There should be capabilities in secretless.yml to supply custom settings to providers

[sgnn7]

Is your feature request related to a problem? Please describe.

Currently there is no good way to pass additional information to providers via configuration file so other ways (eg env vars) are being used for this, leading to a poor UX.

Describe the solution you would like

• Add capability to supply a provider with extra configuration data via the main broker's configuration file.

Describe alternatives you have considered

N/A

Additional context

This may require changing the API for providers.

Related issue:

• Support Vault AppRole auth method in provider #1335

[michael2m]

How about an extension to the current configuration. Instead of only having services also have a section for named providers with their provider configuration, that can be referred to within service configurations.
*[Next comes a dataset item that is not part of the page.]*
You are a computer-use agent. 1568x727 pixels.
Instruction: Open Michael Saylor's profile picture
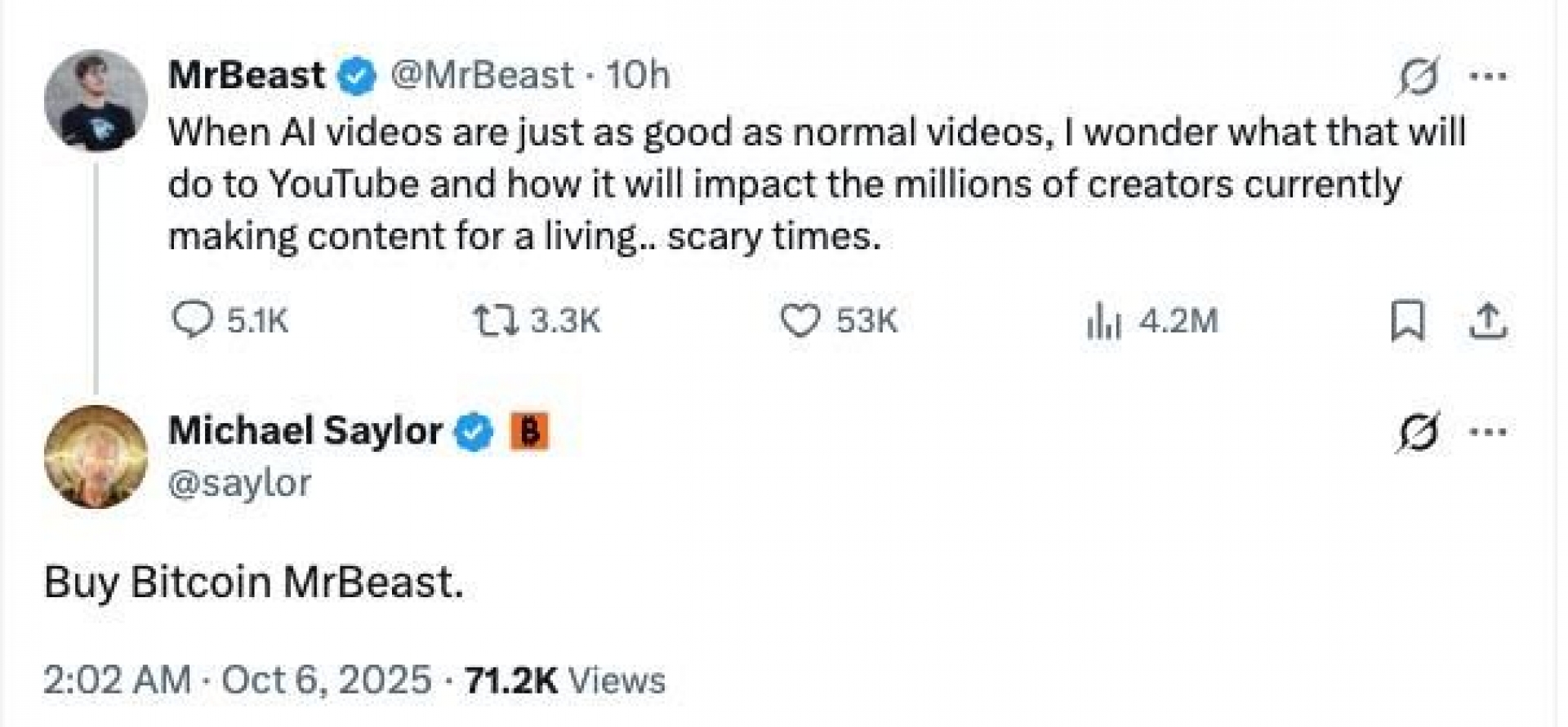coord(96,456)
For example:

version: 2

providers:
  my-provider:
    type: vault
 ...

services:
  echo_tcp:
    connector: example-tcp-connector
    listenOn: tcp://0.0.0.0:6175
    credentials:
      address:
        from: my-provider
        get: some-secret
...

Behavior can be kept backwards compatible by allowing a number of built-in providers. Question remains what happens if you configure a provider (like above) with a name of another (possibly built-in), e.g. redefine literal, env or file. This may be an error.

[izgeri]

@michael2m we already deal with this with the connectors, so we'd definitely want to be consistent.

The code for that is here:
https://github.com/cyberark/secretless-broker/blob/master/pkg/secretless/plugin/sharedobj/available_plugins.go#L88-L103

The checkPluginIDConflicts method panics if there is a conflict.